Saved data entries
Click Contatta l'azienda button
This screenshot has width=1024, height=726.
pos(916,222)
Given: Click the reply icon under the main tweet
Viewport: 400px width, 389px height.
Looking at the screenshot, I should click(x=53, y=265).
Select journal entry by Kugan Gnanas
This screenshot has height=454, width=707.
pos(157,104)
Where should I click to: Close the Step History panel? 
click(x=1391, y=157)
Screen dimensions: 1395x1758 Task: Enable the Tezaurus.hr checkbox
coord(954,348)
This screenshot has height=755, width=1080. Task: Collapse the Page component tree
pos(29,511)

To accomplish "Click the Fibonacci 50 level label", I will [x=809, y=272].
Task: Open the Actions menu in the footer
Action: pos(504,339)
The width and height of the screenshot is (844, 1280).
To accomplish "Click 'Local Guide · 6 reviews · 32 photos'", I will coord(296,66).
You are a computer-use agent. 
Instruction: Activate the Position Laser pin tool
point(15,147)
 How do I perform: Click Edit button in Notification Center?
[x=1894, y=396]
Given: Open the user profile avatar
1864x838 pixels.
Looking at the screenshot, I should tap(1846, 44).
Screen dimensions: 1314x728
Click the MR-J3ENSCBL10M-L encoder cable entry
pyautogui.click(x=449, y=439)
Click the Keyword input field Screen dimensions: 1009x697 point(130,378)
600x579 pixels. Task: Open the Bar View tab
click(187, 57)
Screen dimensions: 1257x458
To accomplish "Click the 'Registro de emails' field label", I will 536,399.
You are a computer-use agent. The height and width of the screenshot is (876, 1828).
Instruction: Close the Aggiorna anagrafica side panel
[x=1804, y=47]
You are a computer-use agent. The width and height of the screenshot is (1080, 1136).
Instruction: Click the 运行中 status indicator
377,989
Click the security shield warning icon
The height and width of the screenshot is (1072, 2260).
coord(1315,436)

▸ **WHAT IS NEEDED**
When the entries above show the word "computer" in a line, copy that line out.

▸ **EXERCISE ANSWER**
You are a computer-use agent. 
You are a computer-use agent. The height and width of the screenshot is (876, 1828).
You are a computer-use agent. The width and height of the screenshot is (1080, 1136).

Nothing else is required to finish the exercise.